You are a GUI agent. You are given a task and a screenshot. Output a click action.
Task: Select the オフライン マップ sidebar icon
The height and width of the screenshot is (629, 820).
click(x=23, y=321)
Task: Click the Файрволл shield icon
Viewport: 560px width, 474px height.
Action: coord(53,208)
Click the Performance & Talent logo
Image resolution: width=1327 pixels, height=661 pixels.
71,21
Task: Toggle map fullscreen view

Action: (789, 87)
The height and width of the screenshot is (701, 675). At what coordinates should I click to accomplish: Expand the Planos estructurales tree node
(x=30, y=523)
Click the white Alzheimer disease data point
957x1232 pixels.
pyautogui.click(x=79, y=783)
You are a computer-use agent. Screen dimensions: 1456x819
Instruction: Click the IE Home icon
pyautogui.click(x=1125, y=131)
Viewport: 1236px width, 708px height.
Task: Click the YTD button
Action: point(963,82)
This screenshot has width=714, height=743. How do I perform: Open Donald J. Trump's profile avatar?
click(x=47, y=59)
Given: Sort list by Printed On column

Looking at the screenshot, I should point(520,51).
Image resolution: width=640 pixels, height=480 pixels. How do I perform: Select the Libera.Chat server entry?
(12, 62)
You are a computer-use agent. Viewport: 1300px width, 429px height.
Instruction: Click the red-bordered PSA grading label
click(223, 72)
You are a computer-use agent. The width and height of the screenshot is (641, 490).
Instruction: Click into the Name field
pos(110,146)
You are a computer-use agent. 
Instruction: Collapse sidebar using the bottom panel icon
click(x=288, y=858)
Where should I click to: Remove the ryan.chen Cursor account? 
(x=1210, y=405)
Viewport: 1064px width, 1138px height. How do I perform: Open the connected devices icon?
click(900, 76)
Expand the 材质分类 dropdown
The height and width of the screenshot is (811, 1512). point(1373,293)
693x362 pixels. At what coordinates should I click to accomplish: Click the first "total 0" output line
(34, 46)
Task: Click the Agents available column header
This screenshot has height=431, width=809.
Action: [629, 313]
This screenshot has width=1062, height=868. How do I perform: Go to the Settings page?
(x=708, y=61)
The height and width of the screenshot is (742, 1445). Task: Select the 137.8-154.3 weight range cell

Problem description: So that no detail is lost, give every line of the data again exactly.

Answer section:
You are a GUI agent. You are given a task and a screenshot. Output a click action.
Task: Select the オフライン マップ sidebar icon
The height and width of the screenshot is (629, 820).
click(x=23, y=321)
Task: Click the Файрволл shield icon
Viewport: 560px width, 474px height.
Action: coord(53,208)
Click the Performance & Talent logo
Image resolution: width=1327 pixels, height=661 pixels.
71,21
Task: Toggle map fullscreen view

Action: (789, 87)
The height and width of the screenshot is (701, 675). At what coordinates should I click to accomplish: Expand the Planos estructurales tree node
(x=30, y=523)
Click the white Alzheimer disease data point
957x1232 pixels.
pyautogui.click(x=79, y=783)
You are a computer-use agent. Screen dimensions: 1456x819
Instruction: Click the IE Home icon
pyautogui.click(x=1125, y=131)
Viewport: 1236px width, 708px height.
Task: Click the YTD button
Action: point(963,82)
This screenshot has width=714, height=743. How do I perform: Open Donald J. Trump's profile avatar?
click(x=47, y=59)
Given: Sort list by Printed On column

Looking at the screenshot, I should point(520,51).
Image resolution: width=640 pixels, height=480 pixels. How do I perform: Select the Libera.Chat server entry?
(12, 62)
You are a computer-use agent. Viewport: 1300px width, 429px height.
Instruction: Click the red-bordered PSA grading label
click(223, 72)
You are a computer-use agent. The width and height of the screenshot is (641, 490).
Instruction: Click into the Name field
pos(110,146)
You are a computer-use agent. 
Instruction: Collapse sidebar using the bottom panel icon
click(x=288, y=858)
Where should I click to: Remove the ryan.chen Cursor account? 
(x=1210, y=405)
Viewport: 1064px width, 1138px height. How do I perform: Open the connected devices icon?
click(900, 76)
Expand the 材质分类 dropdown
The height and width of the screenshot is (811, 1512). point(1373,293)
693x362 pixels. At what coordinates should I click to accomplish: Click the first "total 0" output line
(34, 46)
Task: Click the Agents available column header
This screenshot has height=431, width=809.
Action: [629, 313]
This screenshot has width=1062, height=868. How do I perform: Go to the Settings page?
(x=708, y=61)
The height and width of the screenshot is (742, 1445). Task: Select the 137.8-154.3 weight range cell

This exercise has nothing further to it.